┌────────
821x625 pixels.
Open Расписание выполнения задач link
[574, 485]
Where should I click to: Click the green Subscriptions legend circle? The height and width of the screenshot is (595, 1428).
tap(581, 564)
└────────
#### OBJECTIVE
Render the records as a Markdown table with the columns Row and Line, starting at the line that contains "Where should I" and ending at the last line of the records. Number each row and leave out blank lines.

#### CORRECT OUTPUT
| Row | Line |
|---|---|
| 1 | Where should I click to: Click the green Subscriptions legend circle? The height and width of the screenshot is (595, 1428). |
| 2 | tap(581, 564) |